Ah, right. A generous reader might suppose that some serious metholological or maybe even metaphysical point is being made with the thing-person distinction. Nope. I looked in vain in the paper for any significant content being given to the putative distinction. The same point goes for other pseudo-distinctions drawn along the way, such as between understanding and explanation. Sigh.

The main positive claim seems to be that if you take a nebulous and vague enough conception of the therapeutic process you find it analogous to a nebulous and vague conception of medieval alchemy.

So, for example, therapy begins with the "Materia Prima" which is "what needs to be worked on, and is the most important and mysterious substance of all" (Oi! You at the back! Stop sniggering!). Presumably 'substances' are more like persons than things. Or not. Maybe things are like cheese, and persons are like dragons. Or something. Buggered if I can tell, and I've read this, and a pile of psychotherapy literature, and more renaissance neo-Platonist bullshit from primary texts than most.

And so it continues, for a series of stages.

Suppose that it really was the case that suitably vague conceptions of the therapeutic process and alchemy were in some sense analogous? So the f**k what?

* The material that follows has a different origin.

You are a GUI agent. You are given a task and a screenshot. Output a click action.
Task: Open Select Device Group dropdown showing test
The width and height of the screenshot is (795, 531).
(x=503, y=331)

The paper doesn't say. One tempting response is given by Wodehouse:
"Very good," I said coldly. "In that case, tinkerty-tonk." And I meant it to sting. (Right Ho, Jeeves - 1934).
It's also worth pointing that that other things being equal being found to stand in some relation of analogy with a false, superseded, bollocks theory (to the extent that Alchemy was a 'theory' at all) is hardly good news. At least not to anyone who cares about whether her beliefs are true.

Maybe the real analogy is that peddlers of bollocks to the gullible can still turn patients into gold, even if hardly anyone (and nobody with a clue) takes substance alchemy seriously.

John Rowan (2001). Therapy as an alchemical process International Journal of Psychotherapy, 6 (3), 273-288 DOI: 10.1080/14698490120112129


Neuroskeptic said...

I like how he starts out by denouncing "schoolism" (he's too cool for it, clearly) but then he ends up sounding an awful lot like Jung.

Then again a lot of bad psychology sounds like Jung.

Doctor Spurt said...

Indeed. Among other things Freud got right, was a robust secularism, and utilitarianism. As a behaviourist myself, I can often find ideas of use that (I'm told) are in Freud. In Jung and followers of Jung, on the other hand, I find mostly temptations to physical violence...

k4t434sis said...

I do believe that anything such as alchemy and metaphysics don't have any effect except on account of the practitioner to "believe" in the processes involved. The technique doesn't have to work in reality in any quantitative way; it just has to have an impact on changing the mindset because of the ritual.
By the way Freud treated like 3 patients his whole career and unsucessfully at that, so I wouldn't take him too seriously.

Doctor Spurt said...

That's not really fair on Freud, who reported on a large number of cases, often in considerable detail. I'm no 'Freudian', but he's at the very least interesting enough to be worth attention.

k4t434sis said...

This is true. I guess I just see him as more of a voyeur than working therapist.